長年使い続けてきたナナオCRTと同様の見え味

 L985EXは日立製の21.3インチスーパーIPS液晶パネルを採用した製品で、視野角が非常に広い。見る場所による色変位も(カタログで書かれている通り)非常に少ない。このクラスの製品ともなれば視野角の狭いパネルの方が珍しいが、数字の上では視野角が広くとも、実際に見ると多少残念な気持ちになる製品もある。しかし、L985EXにはそれがない。


ナナオ「FlexScan L985EX」

 もっとも、大型UXGA液晶パネルの中ではもっとも実売価格が高い製品のひとつだけに、注目点は色味や操作性といった、エモーショナルな部分に求めたいところ。ところが、こちらもなかなかすばらしい。

 L985EXの発色は、動画や写真のビビッドな美しさを求めたタイプではない。しかし、非常に落ち着いており、ふだん仕事で使っているFlexScan F980と似た傾向の見え味で、高彩度の領域では、F980を上回る純度の高い(濁りのない)発色でL985EXの方が好ましく感じるといった違いがある程度。

 前回の記事で色々と理屈をこねてしまったが、この製品ならばCRTから置き換えても違和感を感じないどころか、明らかなグレードアップだと感じられるはずだ。

 ちなみにナナオによると、2年ほど前から液晶ディスプレイのカラーフィルタには、同社製CRTとほぼ同じ色度のものを指定して液晶パネルベンダーから調達しているそうで、CRTと液晶パネルの見え方の違いはあるものの、色再現域はほぼ同じになるのだという。

 個人的に、安価な液晶ディスプレイで最も気に入らなかった、青の発色がイメージに近いものになったのが印象的。青の発色に関しては、IBMのThinkVision L200pでも大きな不満は感じなかったが、実利用事の視野角はL985EXの方が広く感じ、またL985EXは色に関する調整が細かく行える。

 sRGBをエミュレートするプリセットモードの具合もよく、sRGBモードで30%程度にまで輝度を落とせば、sRGBモードの自然画を違和感なく表示させることができた。本機には他に、色温度を動画に最適化したMovieモードや、ガンマを自然画表示に適した(見栄えのする)特殊なカーブに設定するPictureモードなどもある。もちろん、自分でガンマやRGB各色のゲインなどを細かく調整できる。

 さらに添付ソフトウェアの「ScreenManager Pro for LCD」を用いれば、RGBだけでなくCMYを合わせた6色の色相や彩度をカスタマイズし、表示色空間の微調整を行うことが可能だ。ただし、この機能を上手に使いこなすのは非常に難しい。できればひな形としていくつかのプリセットが設定されていればいいのだが、そのような機能は実装されていなかった。
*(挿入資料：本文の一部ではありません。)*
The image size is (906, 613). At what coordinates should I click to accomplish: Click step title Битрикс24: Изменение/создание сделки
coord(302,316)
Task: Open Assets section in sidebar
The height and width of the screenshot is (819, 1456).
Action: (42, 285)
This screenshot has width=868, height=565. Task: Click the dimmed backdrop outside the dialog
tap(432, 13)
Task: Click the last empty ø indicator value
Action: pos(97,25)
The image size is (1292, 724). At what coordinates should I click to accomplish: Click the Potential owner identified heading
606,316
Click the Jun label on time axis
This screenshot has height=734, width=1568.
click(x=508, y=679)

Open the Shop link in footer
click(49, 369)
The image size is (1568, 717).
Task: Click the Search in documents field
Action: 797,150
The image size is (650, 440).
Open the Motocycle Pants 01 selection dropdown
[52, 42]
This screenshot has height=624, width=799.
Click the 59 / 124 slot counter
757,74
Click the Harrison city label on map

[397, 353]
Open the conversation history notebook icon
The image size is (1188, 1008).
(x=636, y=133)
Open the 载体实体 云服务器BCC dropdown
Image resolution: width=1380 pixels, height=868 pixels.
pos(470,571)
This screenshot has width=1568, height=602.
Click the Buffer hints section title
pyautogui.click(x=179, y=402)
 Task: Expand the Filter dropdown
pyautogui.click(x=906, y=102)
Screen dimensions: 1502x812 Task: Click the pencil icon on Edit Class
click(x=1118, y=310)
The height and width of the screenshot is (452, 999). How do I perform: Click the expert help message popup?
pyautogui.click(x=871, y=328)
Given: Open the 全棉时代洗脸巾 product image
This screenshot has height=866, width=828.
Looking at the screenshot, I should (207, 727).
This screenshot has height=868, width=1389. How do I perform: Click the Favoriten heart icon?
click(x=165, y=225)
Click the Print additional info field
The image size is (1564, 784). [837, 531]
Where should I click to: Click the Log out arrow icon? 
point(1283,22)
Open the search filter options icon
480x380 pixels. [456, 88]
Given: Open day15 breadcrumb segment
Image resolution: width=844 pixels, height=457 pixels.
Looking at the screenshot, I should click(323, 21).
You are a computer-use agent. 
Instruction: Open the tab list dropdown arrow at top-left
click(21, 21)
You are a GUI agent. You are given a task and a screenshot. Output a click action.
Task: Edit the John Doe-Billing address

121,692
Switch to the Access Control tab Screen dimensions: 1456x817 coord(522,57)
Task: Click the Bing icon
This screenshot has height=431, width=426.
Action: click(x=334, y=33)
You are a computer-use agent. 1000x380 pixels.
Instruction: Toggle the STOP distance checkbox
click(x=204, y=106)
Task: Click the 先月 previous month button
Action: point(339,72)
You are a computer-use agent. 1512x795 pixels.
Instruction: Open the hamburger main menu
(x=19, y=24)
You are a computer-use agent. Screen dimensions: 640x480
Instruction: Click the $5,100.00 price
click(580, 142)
 その代わりに上記の別色空間を作り出す機能(内蔵されているLSIで色変換を行っているようだ)を利用して、異なる色空間をL985EX上でエミュレートする機能を備えている。ユーティリティでRGBの各色座標を入力するだけで、他色空間を仮想的に再現する。

 もちろん、L985EX自身の色空間(ほぼsRGB程度)よりも広い色空間をエミュレートすると、再現できない領域の色は飽和する。しかし、この機能を利用して今使っているCRTのRGB座標値を入力すれば(ガンマ特性の細かな差はともかくとして)、使用中のCRTに似た色味とすることも可能だろう。